| TEXT TO READ |
———
Skip to contents

This is a formula-based implementation of k-Nearest Neighbor. fm_knn() “fits” the model, which essentially amounts to saving a reformatted copy of the model data. The predict method finds the nearest neighbors of the points in newdata (using nn2() from package RANN) and returns their averages.

Usage

fm_knn(
  formula,
  data,
  k = 5,
  standardize = TRUE,
  weights = NULL,
  na.action = na.omit,
  ...
)

# S3 method for fm_knn
predict(object, newdata, k = object$k, ...)

Arguments

formula

A formula.

data

A data.frame.

k

Either a scalar integer, the number of neighbors, or alternatively a vector of (typically decreasing) non-negative numeric values. In the latter case, the model predictions will be weighted averages, with k[1] used as weight of the nearest neighbor, k[2] for the second nearest, etc.

standardize

Logical: Standardize the columns of the x, the design matrix? If TRUE, distances will be calculated after standardization using means and standard deviations from the x matrix.

weights

Weights used for averaging. Not used in the determination of neighbors.

na.action

A function which indicates what should happen when the data contain NAs. na.omit is the default, na.exclude or na.fail could be useful alternative settings.

...

Not used in fm_knn(). In predict.fm_knn(): passed to nn2().

object

Object of class “fm_knn”.

newdata

data.frame with the data to be predicted. If missing, predictions for the model data will be returned.

Value

fm_knn() returns a list of class “fm_knn” with components

  • formula: the formula;

  • x: the model matrix (resulting from the formula using model.matrix());

  • y: the vector of the response values;

  • k: the parameter k, the number of neighbors;

  • standardize: the parameter standardize, a logical value;

  • weights: the fitting weights;

  • xlevels: list of the levels of the factors included in the model;

  • na.action: the na.action used during data preparation;

  • contrasts: the contrasts used during data preparation;

  • call: the matched call generating the model.
———
| INSTRUCTIONS TO FOLLOW |
Return the fm_knn documentation in full, reproducing every word and line unchanged. The records come from a separate source.

| SUPPLIED DATA |
———
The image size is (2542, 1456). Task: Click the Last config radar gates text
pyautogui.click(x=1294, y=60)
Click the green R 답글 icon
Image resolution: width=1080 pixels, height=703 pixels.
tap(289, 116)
———
| WRITTEN RESPONSE |
Skip to contents

This is a formula-based implementation of k-Nearest Neighbor. fm_knn() “fits” the model, which essentially amounts to saving a reformatted copy of the model data. The predict method finds the nearest neighbors of the points in newdata (using nn2() from package RANN) and returns their averages.

Usage

fm_knn(
  formula,
  data,
  k = 5,
  standardize = TRUE,
  weights = NULL,
  na.action = na.omit,
  ...
)

# S3 method for fm_knn
predict(object, newdata, k = object$k, ...)

Arguments

formula

A formula.

data

A data.frame.

k

Either a scalar integer, the number of neighbors, or alternatively a vector of (typically decreasing) non-negative numeric values. In the latter case, the model predictions will be weighted averages, with k[1] used as weight of the nearest neighbor, k[2] for the second nearest, etc.

standardize

Logical: Standardize the columns of the x, the design matrix? If TRUE, distances will be calculated after standardization using means and standard deviations from the x matrix.

weights

Weights used for averaging. Not used in the determination of neighbors.

na.action

A function which indicates what should happen when the data contain NAs. na.omit is the default, na.exclude or na.fail could be useful alternative settings.

...

Not used in fm_knn(). In predict.fm_knn(): passed to nn2().

object

Object of class “fm_knn”.

newdata

data.frame with the data to be predicted. If missing, predictions for the model data will be returned.

Value

fm_knn() returns a list of class “fm_knn” with components

  • formula: the formula;

  • x: the model matrix (resulting from the formula using model.matrix());

  • y: the vector of the response values;

  • k: the parameter k, the number of neighbors;

  • standardize: the parameter standardize, a logical value;

  • weights: the fitting weights;

  • xlevels: list of the levels of the factors included in the model;

  • na.action: the na.action used during data preparation;

  • contrasts: the contrasts used during data preparation;

  • call: the matched call generating the model.